A recent study by Steacy and colleagues (2018) tested whether children in grades 2-5 use their knowledge of GPC regularities, which they acquire through statistical learning and store in their word libraries, to read words they have never seen before. In order to ensure that the words were completely new to the readers, the researchers used made-up words. This also allowed the researchers to test children’s knowledge of GPC relationships because children would have to apply their knowledge of real English words to guess how a fake word should be pronounced. The way children pronounced these fake words would show whether they used the other letters and letter combinations in a word as context cues to figure out how a vowel or vowel combination should be pronounced. It would also reveal how much children knew about GPC relationships, based on whether children were able to apply both common and uncommon GPC rules to reading unknown words. The researchers also tested children’s reading-related skills, including their ability to read words, their knowledge of letter sounds (phonological awareness), and their ability to correct mispronounced spoken words, in order to see if any of these child characteristics affected how children read unknown words.

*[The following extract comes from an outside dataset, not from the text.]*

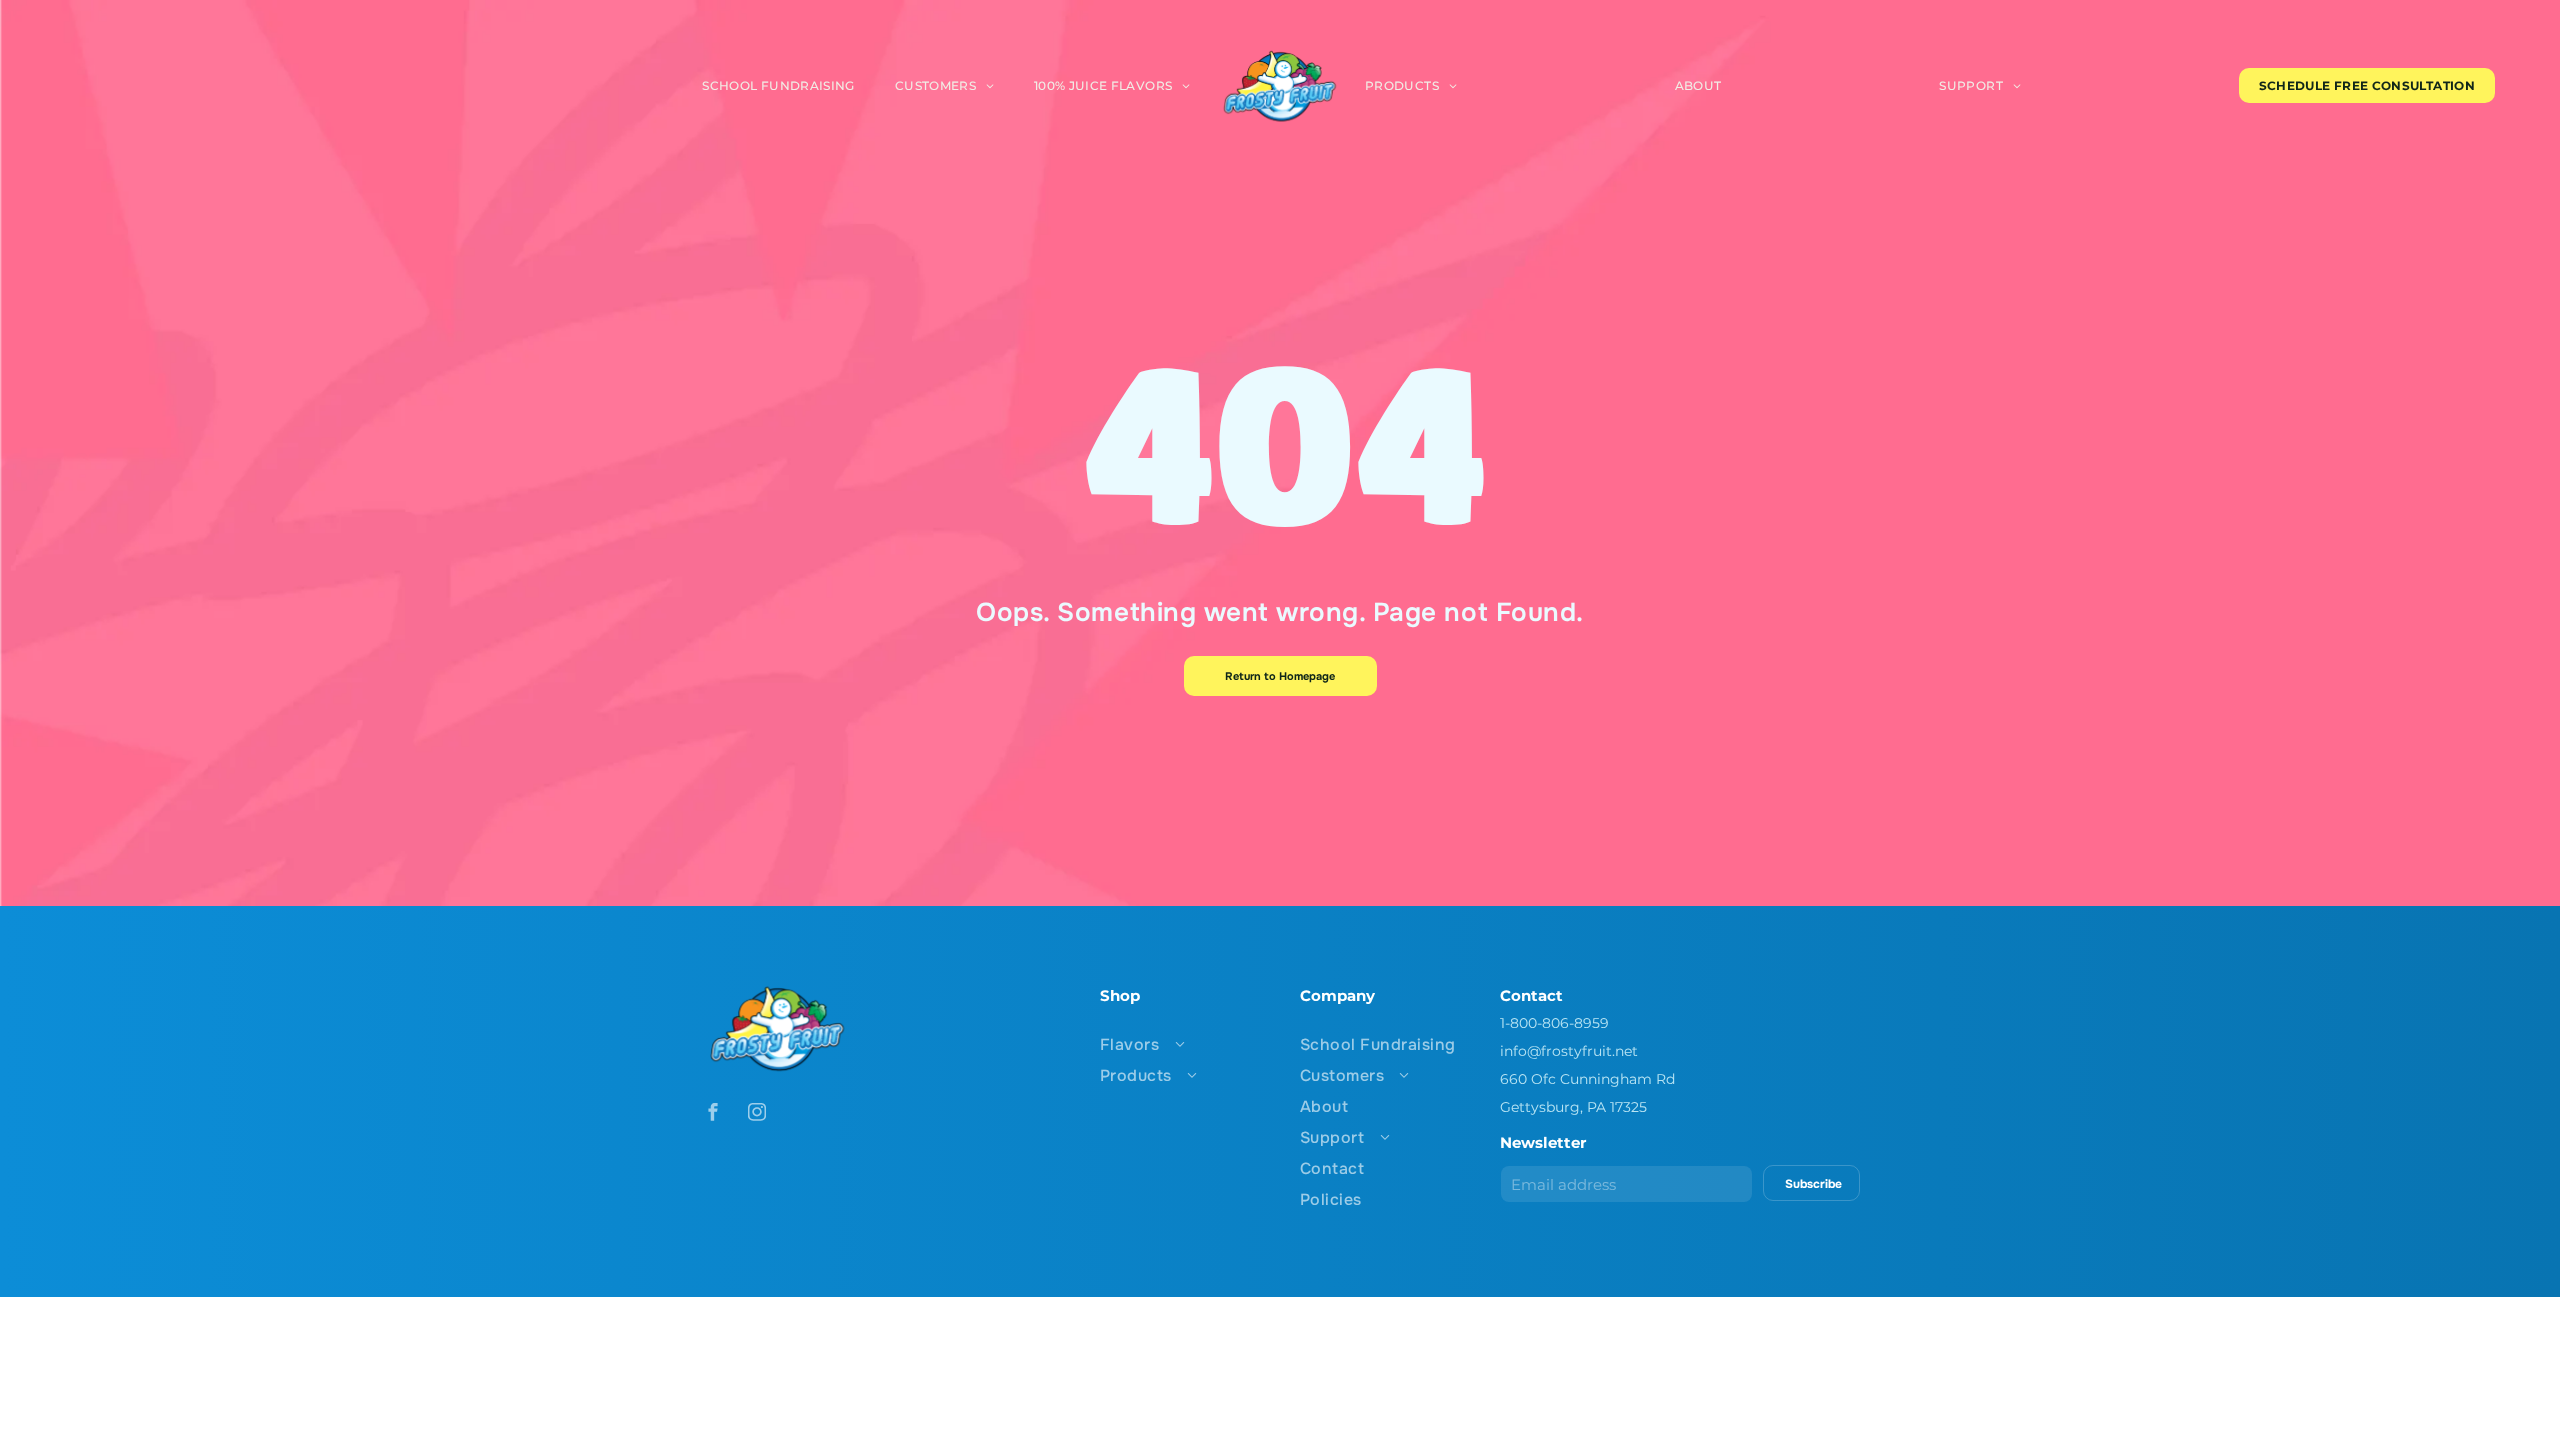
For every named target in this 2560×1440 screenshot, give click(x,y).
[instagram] (757, 1114)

The researchers found evidence that statistical learning plays a part in children’s reading development. Specifically, results showed that less experienced readers, which have smaller, less complex mental word libraries and less exposure overall to uncommon GPC relationships, were more likely to use common, rather than uncommon, GPC relationships when pronouncing unknown words than more experienced readers. On the other hand, based on their expanded reading experience and increased exposure to nuanced GPC relationships, more experienced readers were more likely to use a variety of uncommon pronunciations for unknown words. In general, these results show that as children’s reading experience grows, children become more sophisticated in their ability to read words. This is most likely a consequence of their ability to use more information from the word (the other letters in a word) to figure out how to read an unknown word by comparing it to their larger, more complex word libraries. This positive relationship between exposure and reading skill sophistication supports the notion that statistical learning plays a part in learning to read. It is important to read with our kids because it helps us expose them to all of the nuances in the English language. As a result, they are able to build up rich, complex word libraries that include information about nuanced GPC relationships, which they can draw in order to learn to read automatically. Statistical learning through reading helps our kids transition from learning to read to reading to learn.

Steacy, L. M., Compton, D. L., Petscher, Y., Elliott, J. D., Smith, K., Rueckl, J. G., Sawi, O., Frost, S. J., & Pugh, K. R. (2018). Development and prediction of context-dependent vowel pronunciation in elementary readers. Scientific Studies of Reading, 1-15.